27.01.2014

Yaşamaya dair.


Genco Erkal'ın son oyununa gittik dün akşam. YAŞAMAYA DAİR.. Şair Nazım Hikmet'in ölümünün 50. yıldönümü için hazırlanan, ünlü şairin mektupları, şiirleri, sürgün ve cezaevi yıllarını kapsayan müzikal bir oyun. Uzun zamandır ne şiir, ne türk edebiyatı, ne de geçmişimize dair herhangi bir şey okumadığımı fark ettim. Kaybettiğim değerlerimi yeniden hatırlattı bana sanki bu oyun. Bilmiyorum. Belki de kaybetmemiştim de yalnızca uygun bir zamanda kullanmak üzere sandıklara saklamıştım o farkındalığı ve düşünceleri...  Aslında hep göz önünde, herşeyin önünde tutmak lazım. Ama ne oluyor? Unutuyorum, UNUTUYORUZ.  Hani bir çok şiirinde "memleketimde yaşamak" veya sadece "yaşamak" der ya hep ünlü şair, ben de tüm oyun boyunca düşündüm ki, biz o "yaşamayı" ve "insanlığı" hep unutuyoruz sanki...
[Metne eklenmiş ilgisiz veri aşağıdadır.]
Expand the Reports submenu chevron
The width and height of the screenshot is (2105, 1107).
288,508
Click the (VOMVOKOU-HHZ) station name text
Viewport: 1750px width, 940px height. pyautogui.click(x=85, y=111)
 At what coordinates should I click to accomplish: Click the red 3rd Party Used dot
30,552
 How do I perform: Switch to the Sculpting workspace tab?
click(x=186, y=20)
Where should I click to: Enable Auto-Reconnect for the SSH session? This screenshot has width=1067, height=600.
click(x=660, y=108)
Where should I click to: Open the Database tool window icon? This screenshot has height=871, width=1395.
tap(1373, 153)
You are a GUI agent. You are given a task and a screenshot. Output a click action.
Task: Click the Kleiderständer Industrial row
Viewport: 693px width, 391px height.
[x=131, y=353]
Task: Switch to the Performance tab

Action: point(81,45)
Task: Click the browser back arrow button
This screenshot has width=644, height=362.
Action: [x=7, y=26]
Oyun, Nazım'ın en vurucu şiiriyle bitti. Bize kalan ise buruk bir çaresizlik oldu.

Aya gidilecek,
Daha da ötelere..
Teleskopların bile görmediği yere.
Ama bizim dünyada ne zaman kimse aç kalmayacak ?
Korkmayacak kimse kimseden?
Emretmeyecek kimse kimseye?
Yermeyecek kimse kimseyi?
Umudunu çalmayacak kimse kimsenin?

Sanırım yaşadığımız dünyada bizler bu soruların cevabını veremeyeceğiz. Umarım çocuklarımız, onların çocukları, veya onların çocukları birer cevap bulabilirler.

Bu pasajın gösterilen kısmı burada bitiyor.